Et si la #décroissance incarnait une sorte d’école de la synthèse – dans laquelle on retrouverait les tenants de la post-croissance, ceux de l’écologie radicale, du post-développementalisme, de l’éco-féminisme, les approches du CARE et de la pleine conscience, ceux du not for profit organization très inspirés par l’économie sociale et solidaire – et qui incarnerait une réelle alternative : diminuer la consommation et la production.
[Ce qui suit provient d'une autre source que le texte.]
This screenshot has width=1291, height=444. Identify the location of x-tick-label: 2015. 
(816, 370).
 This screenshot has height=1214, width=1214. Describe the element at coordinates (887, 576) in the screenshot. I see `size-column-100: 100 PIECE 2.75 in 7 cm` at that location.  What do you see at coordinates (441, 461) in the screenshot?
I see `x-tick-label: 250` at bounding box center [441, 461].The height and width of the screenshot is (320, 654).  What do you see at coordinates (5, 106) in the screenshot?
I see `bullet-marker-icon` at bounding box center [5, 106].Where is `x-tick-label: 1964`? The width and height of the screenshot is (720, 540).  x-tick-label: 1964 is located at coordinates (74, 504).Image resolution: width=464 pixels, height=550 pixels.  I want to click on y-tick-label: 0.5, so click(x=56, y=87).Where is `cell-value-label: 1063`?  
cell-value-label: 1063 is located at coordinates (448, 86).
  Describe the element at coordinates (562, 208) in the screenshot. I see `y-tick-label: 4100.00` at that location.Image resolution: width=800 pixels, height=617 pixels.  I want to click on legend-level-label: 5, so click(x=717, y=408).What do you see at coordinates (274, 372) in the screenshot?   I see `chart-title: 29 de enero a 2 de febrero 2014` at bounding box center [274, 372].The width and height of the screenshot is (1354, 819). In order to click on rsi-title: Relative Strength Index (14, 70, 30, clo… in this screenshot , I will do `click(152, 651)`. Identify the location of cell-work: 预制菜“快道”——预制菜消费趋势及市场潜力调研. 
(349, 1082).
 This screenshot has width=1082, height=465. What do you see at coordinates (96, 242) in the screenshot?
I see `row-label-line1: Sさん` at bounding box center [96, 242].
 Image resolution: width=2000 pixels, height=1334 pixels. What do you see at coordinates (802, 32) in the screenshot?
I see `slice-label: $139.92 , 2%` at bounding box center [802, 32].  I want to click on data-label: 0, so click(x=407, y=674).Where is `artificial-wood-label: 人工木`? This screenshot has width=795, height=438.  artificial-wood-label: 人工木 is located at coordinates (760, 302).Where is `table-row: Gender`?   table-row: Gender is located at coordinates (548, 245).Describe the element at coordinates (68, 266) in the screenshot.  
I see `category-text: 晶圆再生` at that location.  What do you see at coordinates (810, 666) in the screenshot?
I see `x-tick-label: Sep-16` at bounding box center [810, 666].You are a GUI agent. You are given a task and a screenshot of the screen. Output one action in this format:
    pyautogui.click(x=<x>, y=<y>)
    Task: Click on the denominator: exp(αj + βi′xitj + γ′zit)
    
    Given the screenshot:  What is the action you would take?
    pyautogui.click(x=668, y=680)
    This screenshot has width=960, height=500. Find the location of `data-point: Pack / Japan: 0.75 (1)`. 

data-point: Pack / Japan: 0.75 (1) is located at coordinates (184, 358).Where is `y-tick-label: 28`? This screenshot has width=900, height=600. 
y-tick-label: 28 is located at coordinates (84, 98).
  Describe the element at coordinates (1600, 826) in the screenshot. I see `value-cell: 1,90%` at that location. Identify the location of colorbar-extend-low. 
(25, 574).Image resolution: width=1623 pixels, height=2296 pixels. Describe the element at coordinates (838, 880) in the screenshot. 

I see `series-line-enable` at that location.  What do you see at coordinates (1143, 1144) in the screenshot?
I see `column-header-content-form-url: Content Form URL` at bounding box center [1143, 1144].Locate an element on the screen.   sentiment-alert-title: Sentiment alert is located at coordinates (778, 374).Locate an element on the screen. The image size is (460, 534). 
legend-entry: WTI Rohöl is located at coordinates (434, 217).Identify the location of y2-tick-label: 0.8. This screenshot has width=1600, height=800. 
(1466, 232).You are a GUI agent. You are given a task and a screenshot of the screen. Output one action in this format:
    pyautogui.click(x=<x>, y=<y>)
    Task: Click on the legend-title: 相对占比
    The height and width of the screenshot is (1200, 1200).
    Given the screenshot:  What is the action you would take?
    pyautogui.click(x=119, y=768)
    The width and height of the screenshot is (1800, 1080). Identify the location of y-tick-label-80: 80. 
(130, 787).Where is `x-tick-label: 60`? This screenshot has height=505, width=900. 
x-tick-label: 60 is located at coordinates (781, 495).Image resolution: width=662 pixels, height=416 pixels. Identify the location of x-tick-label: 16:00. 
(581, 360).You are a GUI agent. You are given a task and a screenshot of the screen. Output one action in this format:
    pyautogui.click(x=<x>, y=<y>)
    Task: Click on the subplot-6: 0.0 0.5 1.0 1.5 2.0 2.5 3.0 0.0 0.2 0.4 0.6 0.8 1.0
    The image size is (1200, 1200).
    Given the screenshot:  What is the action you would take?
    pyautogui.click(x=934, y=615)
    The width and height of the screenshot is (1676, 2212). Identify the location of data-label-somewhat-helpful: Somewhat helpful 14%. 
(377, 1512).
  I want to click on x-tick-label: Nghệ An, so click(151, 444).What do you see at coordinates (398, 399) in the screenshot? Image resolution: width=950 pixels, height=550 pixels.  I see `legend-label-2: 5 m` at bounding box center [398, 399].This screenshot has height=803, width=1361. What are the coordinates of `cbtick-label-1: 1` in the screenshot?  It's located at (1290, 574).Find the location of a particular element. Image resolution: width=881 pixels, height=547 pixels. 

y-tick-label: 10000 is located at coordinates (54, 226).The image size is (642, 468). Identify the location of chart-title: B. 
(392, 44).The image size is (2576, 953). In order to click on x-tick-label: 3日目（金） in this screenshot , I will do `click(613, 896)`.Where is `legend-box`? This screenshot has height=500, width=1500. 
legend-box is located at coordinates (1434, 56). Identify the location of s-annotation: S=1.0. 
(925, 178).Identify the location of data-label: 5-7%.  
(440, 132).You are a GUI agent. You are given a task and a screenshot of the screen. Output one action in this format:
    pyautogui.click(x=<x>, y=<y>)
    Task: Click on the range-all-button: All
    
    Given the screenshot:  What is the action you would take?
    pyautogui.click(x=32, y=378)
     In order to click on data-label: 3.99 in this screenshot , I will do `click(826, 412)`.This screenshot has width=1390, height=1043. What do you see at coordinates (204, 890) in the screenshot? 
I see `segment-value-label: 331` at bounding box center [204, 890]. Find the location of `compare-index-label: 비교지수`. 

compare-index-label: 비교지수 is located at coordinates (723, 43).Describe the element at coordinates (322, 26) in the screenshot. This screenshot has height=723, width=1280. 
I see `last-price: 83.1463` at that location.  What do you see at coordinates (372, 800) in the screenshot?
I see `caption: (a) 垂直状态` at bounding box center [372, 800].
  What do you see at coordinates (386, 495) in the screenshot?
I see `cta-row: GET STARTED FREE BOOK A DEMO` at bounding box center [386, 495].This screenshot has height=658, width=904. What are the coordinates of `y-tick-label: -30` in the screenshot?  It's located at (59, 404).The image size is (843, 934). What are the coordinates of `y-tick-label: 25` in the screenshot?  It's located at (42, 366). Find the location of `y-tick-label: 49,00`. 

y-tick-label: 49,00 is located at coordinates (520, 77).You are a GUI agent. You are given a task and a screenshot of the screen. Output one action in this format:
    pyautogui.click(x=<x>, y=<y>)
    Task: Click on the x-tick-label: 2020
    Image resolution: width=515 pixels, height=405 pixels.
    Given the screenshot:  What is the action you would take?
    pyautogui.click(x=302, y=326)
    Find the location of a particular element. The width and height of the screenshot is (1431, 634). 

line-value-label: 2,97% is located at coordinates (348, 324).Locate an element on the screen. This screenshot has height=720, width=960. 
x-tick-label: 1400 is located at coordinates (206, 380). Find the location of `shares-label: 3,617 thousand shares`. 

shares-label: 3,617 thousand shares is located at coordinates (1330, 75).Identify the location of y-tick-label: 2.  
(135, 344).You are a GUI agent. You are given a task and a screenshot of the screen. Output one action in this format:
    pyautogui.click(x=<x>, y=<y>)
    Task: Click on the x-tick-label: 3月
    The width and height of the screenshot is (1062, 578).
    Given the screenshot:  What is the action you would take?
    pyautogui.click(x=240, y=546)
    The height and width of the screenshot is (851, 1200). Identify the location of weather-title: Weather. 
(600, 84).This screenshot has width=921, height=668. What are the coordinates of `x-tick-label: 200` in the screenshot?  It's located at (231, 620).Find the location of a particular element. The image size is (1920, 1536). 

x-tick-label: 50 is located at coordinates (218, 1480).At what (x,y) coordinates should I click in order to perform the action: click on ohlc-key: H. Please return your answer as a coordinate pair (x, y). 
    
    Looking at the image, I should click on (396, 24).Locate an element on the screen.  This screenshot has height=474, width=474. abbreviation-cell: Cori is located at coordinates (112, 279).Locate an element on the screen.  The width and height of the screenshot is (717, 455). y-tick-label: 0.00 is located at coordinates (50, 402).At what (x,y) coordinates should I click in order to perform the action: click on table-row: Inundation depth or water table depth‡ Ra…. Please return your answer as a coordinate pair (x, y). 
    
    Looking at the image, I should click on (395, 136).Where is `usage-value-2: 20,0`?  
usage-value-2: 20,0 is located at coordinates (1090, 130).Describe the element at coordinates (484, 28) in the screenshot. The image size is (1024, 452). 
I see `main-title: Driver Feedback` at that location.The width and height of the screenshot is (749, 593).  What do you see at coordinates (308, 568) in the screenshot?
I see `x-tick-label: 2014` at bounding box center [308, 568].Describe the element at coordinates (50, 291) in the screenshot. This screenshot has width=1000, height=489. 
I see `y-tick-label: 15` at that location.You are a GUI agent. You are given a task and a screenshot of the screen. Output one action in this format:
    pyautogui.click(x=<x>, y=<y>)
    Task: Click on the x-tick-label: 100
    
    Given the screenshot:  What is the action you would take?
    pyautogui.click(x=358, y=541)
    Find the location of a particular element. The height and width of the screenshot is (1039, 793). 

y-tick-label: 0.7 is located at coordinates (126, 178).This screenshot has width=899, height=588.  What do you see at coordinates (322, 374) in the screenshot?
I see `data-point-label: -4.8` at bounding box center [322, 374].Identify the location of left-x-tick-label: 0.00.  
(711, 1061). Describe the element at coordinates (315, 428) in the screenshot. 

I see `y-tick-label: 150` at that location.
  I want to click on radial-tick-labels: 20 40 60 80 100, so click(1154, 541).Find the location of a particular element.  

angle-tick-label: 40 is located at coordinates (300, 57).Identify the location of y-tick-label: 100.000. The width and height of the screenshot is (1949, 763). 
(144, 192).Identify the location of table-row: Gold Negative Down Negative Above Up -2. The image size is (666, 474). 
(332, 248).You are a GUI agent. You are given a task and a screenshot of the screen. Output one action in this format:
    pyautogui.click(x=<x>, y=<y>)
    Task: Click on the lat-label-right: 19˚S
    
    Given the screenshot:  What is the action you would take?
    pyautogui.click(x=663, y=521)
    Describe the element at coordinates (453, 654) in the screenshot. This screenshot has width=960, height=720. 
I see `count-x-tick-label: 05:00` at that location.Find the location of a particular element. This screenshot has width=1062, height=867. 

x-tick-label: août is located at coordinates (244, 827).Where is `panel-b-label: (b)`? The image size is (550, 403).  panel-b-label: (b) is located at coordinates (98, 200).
Je rappelle très souvent qu’en 1972, un tournant s’est opéré. Les grandes institutions internationales se sont emparées de la question écologique et plus tard du développement durable. Elles en ont fait une douce berceuse, éteignant du même coup toutes les contestations possibles. Durant le sommet de Stockholm, on parle peu du rapport #Meadows car les craintes sont ailleurs. Les pluies acides, l’affaire du DDT, les essais nucléaires, la guerre du Vietnam ont allumé de nombreux feux qu’il convient d’éteindre. Certains mouvements font extrêmement peur aux organisateurs du Sommet de Stockholm, notamment celui de l’écologie profonde et de l’écoféminisme. Maurice Strong, qui a été à la baguette de ces grands sommets, a résumé cette situation dans son autobiographie. Il rappelle ainsi pourquoi le sommet de Stockholm pousse l’éco-développement d’Ignacy Sachs, introduisant la culture à côté de l’écologie et de l’économie. L’éco-développement est plus « soft », plus politiquement correct, et plus facilement manipulable car c’est une réflexion de chercheur. Ceci se vérifiera très vite lors des sommets suivants, puisque l’on hésitera pas à passer de l’éco-développement au développement durable. Nous nous sommes retrouvés ainsi avec une définition qui a fait le tour de la planète et est entrée dans tous les manuels, le développement durable est « un développement qui répond aux besoins du présent sans compromettre la capacité des générations futures à répondre aux leurs ». Pour certains, c’était une victoire, pour ma part, c’était une mise en bouteille de toutes les alternatives possibles… Nous avions ainsi hérité du développement durable, il fallait faire avec. Les grands sommets (Rio + 20, Stockholm 2022) continuent à surfer sur cette vague, en incluant désormais les Planet Boundaries… Ils sont désormais relayés par les COP qui placent au sein des questions environnementales, celles du Climat … et là on entre dans le ballet diplomatique.
Tout ceci pour dire que les questions environnementales comme les questions sociales ne trouveront jamais de solutions dans des tours carrés, rondes ou faisant plusieurs dizaines de mètres. Le changement fait énormément peur aux gouvernements et aux grandes institutions. La décroissance en fait partie, elle implique une forme de sevrage et un déconditionnement qui génèrent une levée de boucliers. Il faut alors rester « soft » et parler de sobriété, nous sommes en train de revivre 1972, cependant les enjeux ne sont plus les mêmes et certains n’ont pas oublié comment on en est arrivé là.